[Opening RECORDS FOR THIS EXERCISE section]
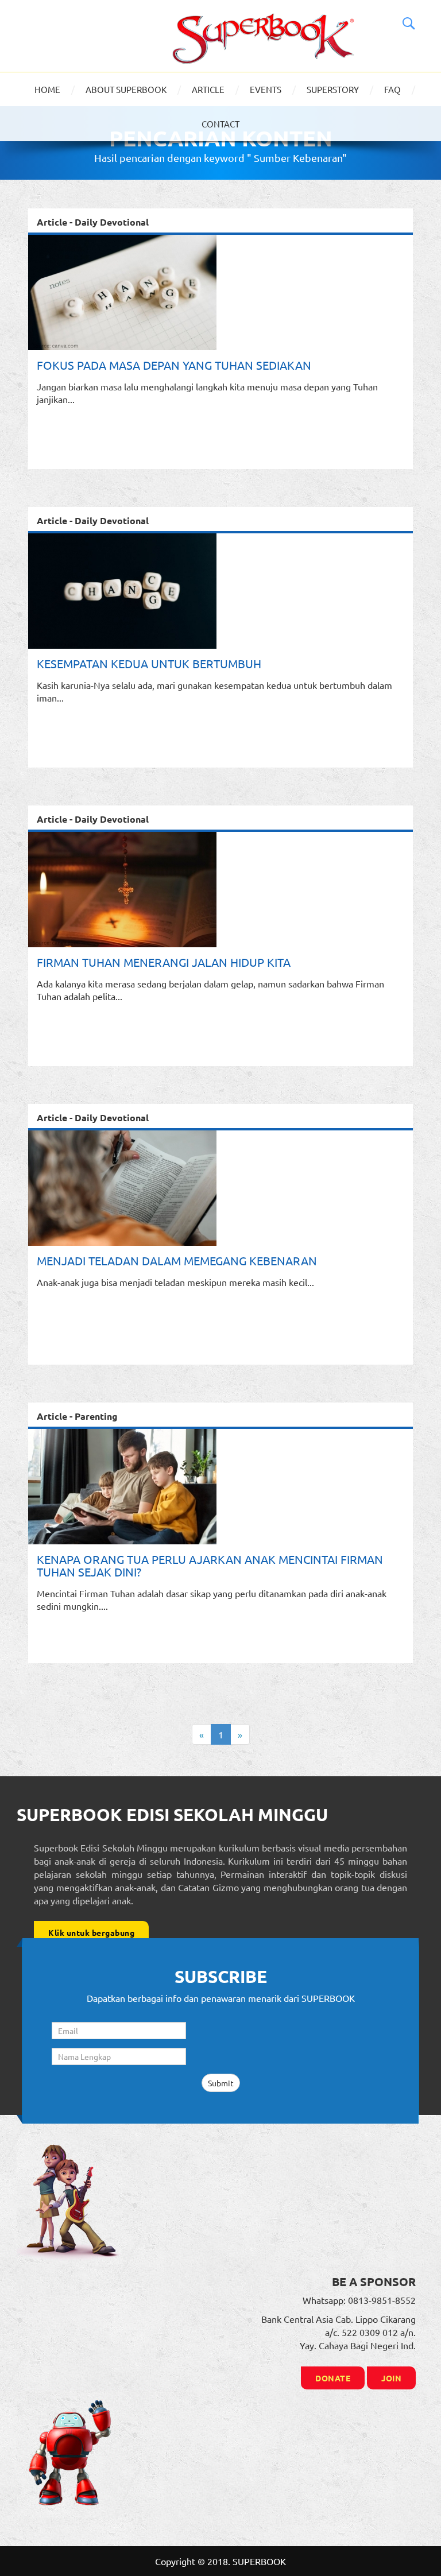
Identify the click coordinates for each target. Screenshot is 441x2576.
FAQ (392, 89)
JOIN (391, 2378)
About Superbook (126, 89)
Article (208, 89)
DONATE (332, 2378)
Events (265, 89)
[Closing RECORDS FOR THIS EXERCISE section]
| WHAT THE TASK ASKS |
Each entry above should be copied word for word, with the images omitted.

| EXERCISE ANSWER |
Identify the click coordinates for each target. Screenshot is 441x2576.
FAQ (392, 89)
JOIN (391, 2378)
About Superbook (126, 89)
Article (208, 89)
DONATE (332, 2378)
Events (265, 89)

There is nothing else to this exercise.